Systems thinking tells us that how a system’s parts are connected is often more important than the parts themselves. The way the internet connects the world’s brains and how people use it is still random and arbitrary, and much of the information it relays qualifies as mere noise. Lacking the ability to transmit clear and relevant signals, humanity is still incapable of accessing its latent potential for collective intelligence.
Unlike the internet, the way our brain processes information is anything but random. It is able to process a flood of sensory stimuli and draw upon a wealth of past experience to produce an appropriate response in the blink of an eye. What makes this possible is the sophisticated wiring of our connectome, which consists of 100 billion neurons that are connected by up to 1000 trillion synapses. By relaying all the relevant signals to exactly where they are needed, the connectome gives rise to human consciousness and a wide range of spectacular cognitive abilities.

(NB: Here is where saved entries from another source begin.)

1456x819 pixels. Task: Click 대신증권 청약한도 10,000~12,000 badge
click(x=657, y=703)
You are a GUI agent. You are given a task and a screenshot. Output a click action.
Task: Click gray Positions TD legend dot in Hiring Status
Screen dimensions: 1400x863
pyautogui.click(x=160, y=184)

For an online service to optimize humanity’s potential for collective intelligence, it must emulate the sophistication with which the connectome relays and processes its various signals. The way each signal travels in the system and how they interact with each other must be consciously designed. This process must yield new insights into the way the world really works, since only then can we respond more intelligently to our environment. The complex interaction of all these criss-crossing signals should be distilled into clear incentives and disincentives that guide us towards optimum performance and outcomes.

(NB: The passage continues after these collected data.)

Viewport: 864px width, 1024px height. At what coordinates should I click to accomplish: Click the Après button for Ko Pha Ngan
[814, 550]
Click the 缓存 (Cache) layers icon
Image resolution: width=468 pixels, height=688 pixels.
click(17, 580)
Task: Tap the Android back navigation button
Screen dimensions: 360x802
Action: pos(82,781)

The way the information is wired can be approached as an optimization challenge, since the outcomes we achieve will ultimately determine the level of collective intelligence we have attained. To qualify as genuine intelligence, the change in our behavior should result in elevating the minimum level of well-being we can create for everybody. The internet’s existing infrastructure is perfectly capable of creating a globe-spanning connectome as long as we learn to wire our information correctly.
We should not underestimate the problem. By aspiring to emulate the human connectome, we aspire to do something that has taken biological evolution billions of years to perfect. Every generation of the human brain is shaped by trillions of intelligent responses our ancestors have made to the changes they have observed in their environments. By managing to stay alive long enough to procreate, every one of our ancestors has demonstrated a capacity to adapt to their specific environment. This ability is embodied in the structure of every human connectome and passed on to the next generation through DNA.
Our connectome is so complex that science has thus far been unable to map all its connections. In fact, the only connectomes science has been able to map so far belong to the ringworm and the fruit fly. The fruit fly’s brain contains 250,000 neurons and 20 million synaptic connections. The US National Institutes of Health is funding the Human Connectome Project, which aims to eventually map the whole human connectome. This research will hopefully help guide the way we wire our online connectome. We should remain realistic, however. It will take a long time before we can hope to match or outdo evolution’s greatest achievement, the human brain.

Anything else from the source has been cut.